→ **Exercice 1**:
Recopiez, dans le texte sur l'affaire Rosenberg, le passage qui s'ouvre sur les mots contenant "La mobilisation en" et se termine par "communistes – en vain.".
■ ■ ■ ■ ■ ■ ■
La mobilisation en faveur des Rosenberg, condamnés à mort pour espionnage
Accusés par les États-Unis d’avoir vendu les secrets de l’arme atomique à l’URSS, Julius et Ethel Rosenberg sont condamnés à mort en 1951. En France, une gigantesque mobilisation pour les sauver réunit intellectuels, artistes et sympathisants communistes – en vain.
Surgie en pleine Guerre froide, dans une Amérique hantée par la peur du communisme, « l’affaire Rosenberg » défraya la chronique et déclencha une cascade de réactions internationales.
C’est à l'été 1945 que tout commence, dans le désert de Los Alamos, au Nouveau-Mexique, où ont lieu les essais nucléaires américains. L’un des ingénieurs participant aux essais, David Greenglass, œuvre en secret pour les services de renseignement de l’URSS (alliée des États-Unis), à qui il transmet des données confidentielles sur l’arme atomique.
En 1950, Greenglass est arrêté et interrogé par le F.B.I. En échange de la vie sauve, il finit par avouer que sa sœur et son beau-frère, Ethel et Julius Rosenberg, scientifiques comme lui, l’ont aidé à espionner les Américains pour le compte de l’Union soviétique.
Parents de deux enfants, les époux Rosenberg sont de fervents communistes. Pour toute une partie de l’opinion américaine, le fait est accablant. Nous sommes au tout début de la guerre de Corée et les tensions avec le « bloc soviétique » sont à leur comble dans un pays où le maccarthysme, cette « chasse aux sorcières » visant militants et sympathisants communistes, est en plein essor.
En juillet 1950, les Rosenberg sont arrêtés puis incarcérés à la prison de Sing-Sing. Leur procès, durant lequel Julius et Ethel clament leur innocence, a lieu fin mars 1951. Malgré la faiblesse du dossier de l’instruction (aucune preuve matérielle, en dehors du témoignage de Greenglass, n’est produite), ils sont jugés coupables de haute trahison et d’intelligence avec une puissance ennemie. Le 29, ils sont condamnés à la chaise électrique.
En France à ce moment-là, leur cas est encore peu médiatisé. Mais Paris-Presse l’évoque, de façon assez neutre, le 7 avril :
« Julius Rosenberg et sa femme Ethel, poursuivis pour espionnage atomique, ont été condamnés à mort par la Cour fédérale [...].
D’après le ministère public, les époux Rosenberg seront, selon la loi, exécutés à la chaise électrique [...]. Bien qu’ils aient deux jeunes fils, Julius et Ethel Rosenberg ont accueilli le verdict en chantant dans leur cellule. »
Jusqu’à la fin de l’année 1951, rares sont les publications françaises à revenir sur le sort des époux. Les premières manifestations de solidarité viennent de publications comme Droit et liberté, mensuel publié par le Mouvement contre le racisme et pour l'amitié entre les peuples (MRAP).
■ ■ ■ ■ ■ ■ ■
→ **Exercice 2**:
Reportez dans un tableau Markdown à deux colonnes, « n° » pour le numéro de ligne et « Ligne » pour son texte, les lignes des enregistrements ci-dessous qui vont de celle contenant "Select the 3セット data point on chart" à celle contenant "Action: (43, 255)", ces deux lignes comprises et sans les lignes vides.

→ **Support de travail**:
■ ■ ■ ■ ■ ■ ■
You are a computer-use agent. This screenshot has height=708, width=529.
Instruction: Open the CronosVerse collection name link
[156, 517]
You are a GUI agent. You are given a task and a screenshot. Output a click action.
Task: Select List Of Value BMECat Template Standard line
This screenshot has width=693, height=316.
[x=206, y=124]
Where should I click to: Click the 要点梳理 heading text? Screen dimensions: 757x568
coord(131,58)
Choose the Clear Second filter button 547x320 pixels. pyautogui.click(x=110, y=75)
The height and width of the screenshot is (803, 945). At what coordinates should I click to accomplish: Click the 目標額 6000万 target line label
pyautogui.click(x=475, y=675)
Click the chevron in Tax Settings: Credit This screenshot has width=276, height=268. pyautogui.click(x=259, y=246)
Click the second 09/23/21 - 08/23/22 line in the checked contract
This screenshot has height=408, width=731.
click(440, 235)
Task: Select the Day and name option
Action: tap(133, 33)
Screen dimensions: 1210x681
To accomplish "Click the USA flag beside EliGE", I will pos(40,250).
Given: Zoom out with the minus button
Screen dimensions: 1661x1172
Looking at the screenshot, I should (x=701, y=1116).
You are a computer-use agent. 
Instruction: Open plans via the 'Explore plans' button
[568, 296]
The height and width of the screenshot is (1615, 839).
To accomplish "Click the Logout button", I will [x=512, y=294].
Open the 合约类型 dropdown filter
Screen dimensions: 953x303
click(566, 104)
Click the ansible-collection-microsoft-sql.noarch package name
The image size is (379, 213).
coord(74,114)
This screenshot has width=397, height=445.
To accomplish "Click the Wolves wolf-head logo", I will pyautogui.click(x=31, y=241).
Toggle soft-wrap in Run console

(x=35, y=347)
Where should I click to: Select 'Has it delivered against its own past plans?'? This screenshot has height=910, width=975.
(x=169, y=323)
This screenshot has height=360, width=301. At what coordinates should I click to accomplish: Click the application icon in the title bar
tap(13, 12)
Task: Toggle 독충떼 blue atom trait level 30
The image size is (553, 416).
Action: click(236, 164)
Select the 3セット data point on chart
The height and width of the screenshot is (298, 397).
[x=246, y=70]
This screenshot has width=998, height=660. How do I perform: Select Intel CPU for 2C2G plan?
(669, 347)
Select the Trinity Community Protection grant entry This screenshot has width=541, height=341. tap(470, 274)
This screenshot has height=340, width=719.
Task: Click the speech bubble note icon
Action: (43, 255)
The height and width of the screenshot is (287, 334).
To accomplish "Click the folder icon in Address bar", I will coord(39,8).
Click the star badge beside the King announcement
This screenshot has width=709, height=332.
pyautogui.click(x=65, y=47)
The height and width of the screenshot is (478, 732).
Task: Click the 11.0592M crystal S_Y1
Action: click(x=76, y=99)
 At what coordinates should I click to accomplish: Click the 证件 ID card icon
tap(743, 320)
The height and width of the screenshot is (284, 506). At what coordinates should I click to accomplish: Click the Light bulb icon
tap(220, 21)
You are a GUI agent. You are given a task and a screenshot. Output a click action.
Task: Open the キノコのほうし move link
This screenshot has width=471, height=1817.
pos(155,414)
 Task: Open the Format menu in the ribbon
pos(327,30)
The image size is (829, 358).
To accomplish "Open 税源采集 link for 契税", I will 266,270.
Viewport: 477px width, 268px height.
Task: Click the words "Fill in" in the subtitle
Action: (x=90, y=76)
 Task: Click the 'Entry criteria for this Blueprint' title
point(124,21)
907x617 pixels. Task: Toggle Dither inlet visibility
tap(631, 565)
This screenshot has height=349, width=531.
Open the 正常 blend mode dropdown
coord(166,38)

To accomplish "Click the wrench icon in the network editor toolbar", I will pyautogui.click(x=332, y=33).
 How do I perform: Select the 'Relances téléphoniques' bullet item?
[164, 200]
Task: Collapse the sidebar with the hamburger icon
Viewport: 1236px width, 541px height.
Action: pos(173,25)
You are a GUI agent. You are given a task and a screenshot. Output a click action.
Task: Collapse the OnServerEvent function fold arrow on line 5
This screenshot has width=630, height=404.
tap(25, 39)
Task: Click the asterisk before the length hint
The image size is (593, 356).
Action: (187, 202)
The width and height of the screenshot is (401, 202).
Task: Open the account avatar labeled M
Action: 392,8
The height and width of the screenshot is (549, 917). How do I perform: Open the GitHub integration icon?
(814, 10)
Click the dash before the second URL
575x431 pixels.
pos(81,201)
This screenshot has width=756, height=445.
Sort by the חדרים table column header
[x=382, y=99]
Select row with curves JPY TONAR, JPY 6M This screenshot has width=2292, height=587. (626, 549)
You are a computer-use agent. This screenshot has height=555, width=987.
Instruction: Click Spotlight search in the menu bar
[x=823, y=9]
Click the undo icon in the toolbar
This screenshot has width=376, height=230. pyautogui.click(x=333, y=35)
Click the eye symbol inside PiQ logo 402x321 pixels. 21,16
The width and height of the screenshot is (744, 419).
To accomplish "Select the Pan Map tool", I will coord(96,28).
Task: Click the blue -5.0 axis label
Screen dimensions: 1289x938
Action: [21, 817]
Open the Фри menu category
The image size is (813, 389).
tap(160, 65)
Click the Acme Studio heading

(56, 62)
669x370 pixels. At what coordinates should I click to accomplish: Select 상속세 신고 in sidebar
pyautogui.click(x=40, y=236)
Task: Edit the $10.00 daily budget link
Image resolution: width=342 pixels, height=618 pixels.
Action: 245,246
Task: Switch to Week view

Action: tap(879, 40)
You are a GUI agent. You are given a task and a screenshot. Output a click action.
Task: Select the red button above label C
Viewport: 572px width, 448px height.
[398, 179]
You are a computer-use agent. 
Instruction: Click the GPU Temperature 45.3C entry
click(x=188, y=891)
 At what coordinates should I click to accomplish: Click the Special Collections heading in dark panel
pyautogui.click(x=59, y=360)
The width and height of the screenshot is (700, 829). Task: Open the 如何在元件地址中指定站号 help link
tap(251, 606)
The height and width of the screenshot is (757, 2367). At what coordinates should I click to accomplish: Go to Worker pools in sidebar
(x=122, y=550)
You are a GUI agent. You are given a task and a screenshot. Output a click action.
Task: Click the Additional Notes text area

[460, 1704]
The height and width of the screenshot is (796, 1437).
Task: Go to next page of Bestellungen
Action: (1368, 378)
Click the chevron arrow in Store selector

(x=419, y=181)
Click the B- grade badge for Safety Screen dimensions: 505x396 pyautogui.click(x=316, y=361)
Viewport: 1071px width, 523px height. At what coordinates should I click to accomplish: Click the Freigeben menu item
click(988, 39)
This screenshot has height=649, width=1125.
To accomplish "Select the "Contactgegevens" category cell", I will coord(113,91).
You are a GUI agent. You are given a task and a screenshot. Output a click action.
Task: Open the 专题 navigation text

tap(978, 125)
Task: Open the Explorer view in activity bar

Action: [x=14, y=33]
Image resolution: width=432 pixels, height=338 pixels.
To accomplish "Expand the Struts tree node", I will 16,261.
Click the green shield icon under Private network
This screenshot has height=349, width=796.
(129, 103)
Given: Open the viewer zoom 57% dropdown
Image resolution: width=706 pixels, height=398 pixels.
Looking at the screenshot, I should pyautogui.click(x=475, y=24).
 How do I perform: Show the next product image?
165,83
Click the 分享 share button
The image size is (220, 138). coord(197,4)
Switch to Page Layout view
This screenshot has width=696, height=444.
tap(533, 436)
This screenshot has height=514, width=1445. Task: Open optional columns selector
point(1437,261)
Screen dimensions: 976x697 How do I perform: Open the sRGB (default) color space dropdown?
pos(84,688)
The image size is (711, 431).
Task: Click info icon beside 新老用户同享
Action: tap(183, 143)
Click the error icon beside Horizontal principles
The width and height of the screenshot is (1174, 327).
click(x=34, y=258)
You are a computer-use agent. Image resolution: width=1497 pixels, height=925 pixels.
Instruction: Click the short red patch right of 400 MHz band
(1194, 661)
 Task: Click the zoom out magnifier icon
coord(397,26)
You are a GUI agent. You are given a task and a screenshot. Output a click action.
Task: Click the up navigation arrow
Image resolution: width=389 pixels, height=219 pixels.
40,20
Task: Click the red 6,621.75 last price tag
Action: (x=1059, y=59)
■ ■ ■ ■ ■ ■ ■
→ **Corrigé 1**:
La mobilisation en faveur des Rosenberg, condamnés à mort pour espionnage
Accusés par les États-Unis d’avoir vendu les secrets de l’arme atomique à l’URSS, Julius et Ethel Rosenberg sont condamnés à mort en 1951. En France, une gigantesque mobilisation pour les sauver réunit intellectuels, artistes et sympathisants communistes – en vain.

→ **Corrigé 2**:
| n° | Ligne |
|---|---|
| 1 | Select the 3セット data point on chart |
| 2 | The height and width of the screenshot is (298, 397). |
| 3 | [x=246, y=70] |
| 4 | This screenshot has width=998, height=660. How do I perform: Select Intel CPU for 2C2G plan? |
| 5 | (669, 347) |
| 6 | Select the Trinity Community Protection grant entry This screenshot has width=541, height=341. tap(470, 274) |
| 7 | This screenshot has height=340, width=719. |
| 8 | Task: Click the speech bubble note icon |
| 9 | Action: (43, 255) |